In the 1920s, medical researchers learned to analyze the composition of urine in more detail and more accurately. They found that during pregnancy, the hormone chorionic gonadotropin - hCG - begins to be produced in a woman's body. The first test, which can be conditionally called modern, appeared in 1927 in Germany - it was developed by Selmar Aschheim and Bernhard Sondek. Scientists came up with the idea of ​​injecting a woman's urine into the body of female mice and rats: if the woman was pregnant, after the injection, thanks to the hCG hormone, the animal's ovaries began to grow and produce eggs.

Such a test was more reliable than the previous ones, but in order to carry it out, it was necessary to open the animal, and five animals were used to accurately determine each pregnancy. Ethics aside, the mouse test was expensive and very few people could afford. In addition, it was possible to determine pregnancy by this method no earlier than two weeks after the start of the delay.In 1931, American doctor Maurice Friedman improved this method - he began to inject not mice, but rabbits. It was technically easier, but it didn't change the essence. The next step was to use frogs. It turned out that if you inject the urine of a pregnant woman into them, they lay eggs - so the same frog could be used several times. This test was cheaper and performed faster, within twelve hours.

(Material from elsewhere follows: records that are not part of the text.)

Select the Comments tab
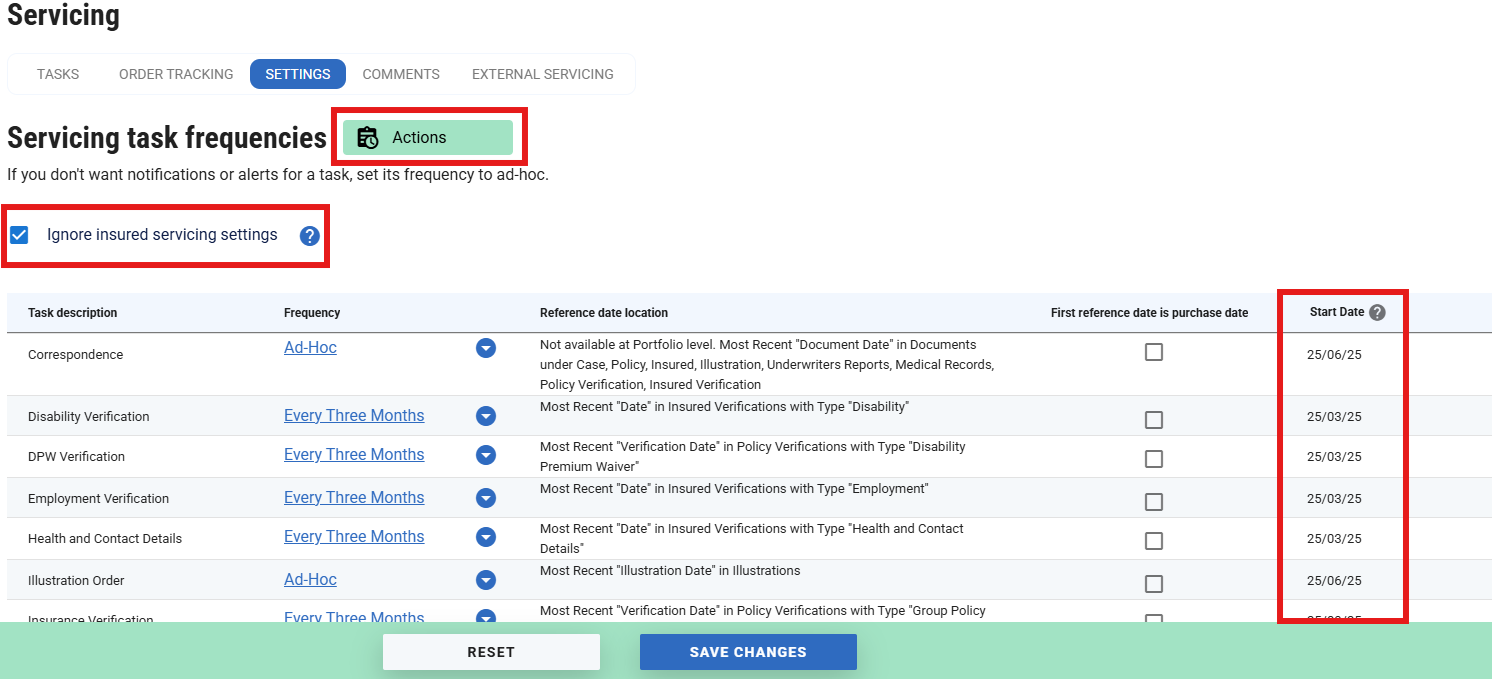The width and height of the screenshot is (1492, 679). tap(401, 74)
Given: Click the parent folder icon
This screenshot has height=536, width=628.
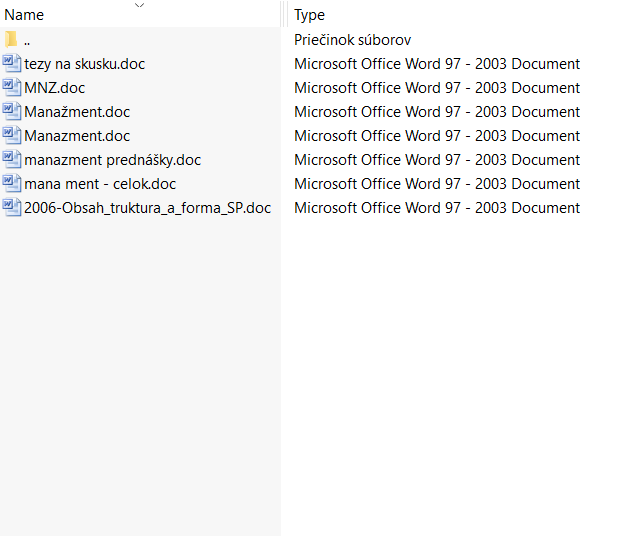Looking at the screenshot, I should 11,39.
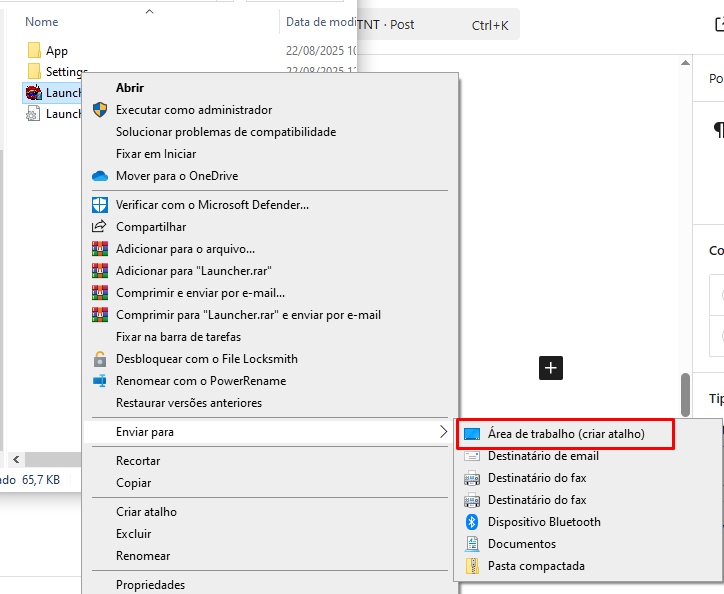Click the Pasta compactada zip icon
The height and width of the screenshot is (594, 724).
pos(472,566)
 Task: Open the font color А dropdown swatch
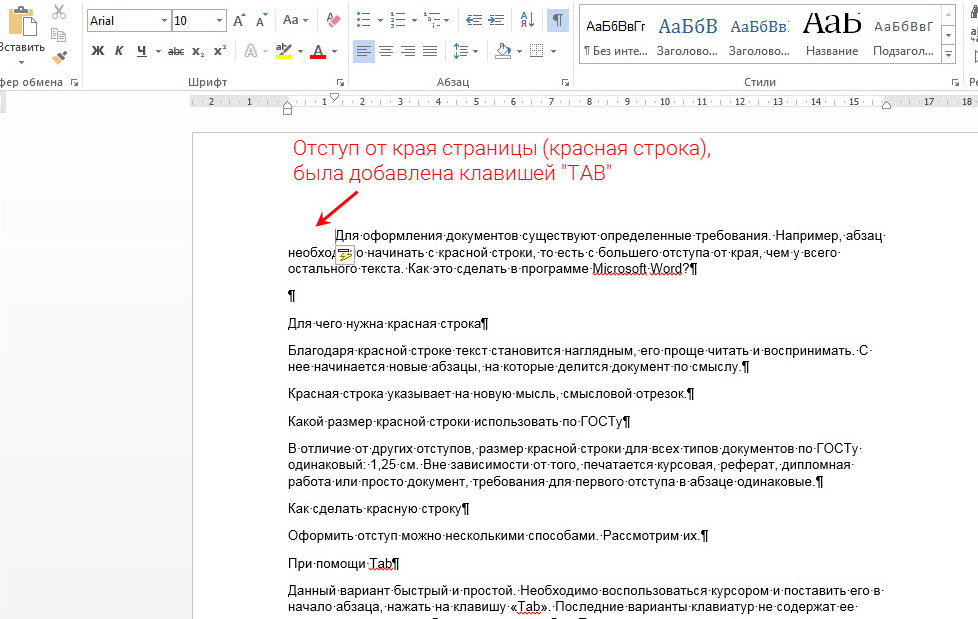pyautogui.click(x=318, y=52)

Although with the advent of the "frog" method, pregnancy tests have become more popular and more accessible, few have used them. They still could only be afforded by people with affluence, and besides, laboratories did not accept everyone in a row: in order to send urine for analysis, you first had to see a doctor. So, if earlier pregnancy tests resembled fortune telling or magical rites, now they have received a different status. In the 30s and 40s, women in Europe and America were encouraged to see doctors and get tested. Prenatal centers began to appear all over the world; they developed especially actively during the Second World War and after it. Politicians tried to compensate for the loss of life and allocated funds for diagnostics, medical care for pregnant women and nutrition for babies.

It took more than forty years before pharmaceutical companies began to release compact home pregnancy tests. While technically it was not much more difficult than doing the tests in laboratories, it turned out that many simply did not want to let women do it on their own.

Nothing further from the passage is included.